▸ **TASK REQUIREMENTS**
From the line with "Instruction: Click the" through the final line, please write out the listing exactly, including both of those lines.
"""
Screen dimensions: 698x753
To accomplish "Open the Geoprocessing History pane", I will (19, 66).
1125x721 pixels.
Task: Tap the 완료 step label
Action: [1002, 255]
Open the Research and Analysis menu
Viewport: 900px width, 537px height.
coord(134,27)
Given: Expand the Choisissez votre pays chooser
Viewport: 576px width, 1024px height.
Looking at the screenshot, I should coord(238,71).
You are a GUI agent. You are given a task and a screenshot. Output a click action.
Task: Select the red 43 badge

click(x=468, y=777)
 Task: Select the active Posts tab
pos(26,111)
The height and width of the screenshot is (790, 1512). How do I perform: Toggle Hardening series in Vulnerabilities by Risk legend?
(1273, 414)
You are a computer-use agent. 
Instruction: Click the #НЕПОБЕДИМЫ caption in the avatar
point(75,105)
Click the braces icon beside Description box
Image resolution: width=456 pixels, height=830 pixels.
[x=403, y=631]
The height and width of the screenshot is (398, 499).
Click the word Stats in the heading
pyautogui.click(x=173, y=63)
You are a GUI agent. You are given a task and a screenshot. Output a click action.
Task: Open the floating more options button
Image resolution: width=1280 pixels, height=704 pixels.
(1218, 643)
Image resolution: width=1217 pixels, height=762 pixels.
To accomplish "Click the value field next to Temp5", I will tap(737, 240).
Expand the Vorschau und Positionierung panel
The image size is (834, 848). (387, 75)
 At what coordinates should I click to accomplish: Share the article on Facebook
"""
▸ **YOUR SOLUTION**
Instruction: Click the #НЕПОБЕДИМЫ caption in the avatar
point(75,105)
Click the braces icon beside Description box
Image resolution: width=456 pixels, height=830 pixels.
[x=403, y=631]
The height and width of the screenshot is (398, 499).
Click the word Stats in the heading
pyautogui.click(x=173, y=63)
You are a GUI agent. You are given a task and a screenshot. Output a click action.
Task: Open the floating more options button
Image resolution: width=1280 pixels, height=704 pixels.
(1218, 643)
Image resolution: width=1217 pixels, height=762 pixels.
To accomplish "Click the value field next to Temp5", I will tap(737, 240).
Expand the Vorschau und Positionierung panel
The image size is (834, 848). (387, 75)
 At what coordinates should I click to accomplish: Share the article on Facebook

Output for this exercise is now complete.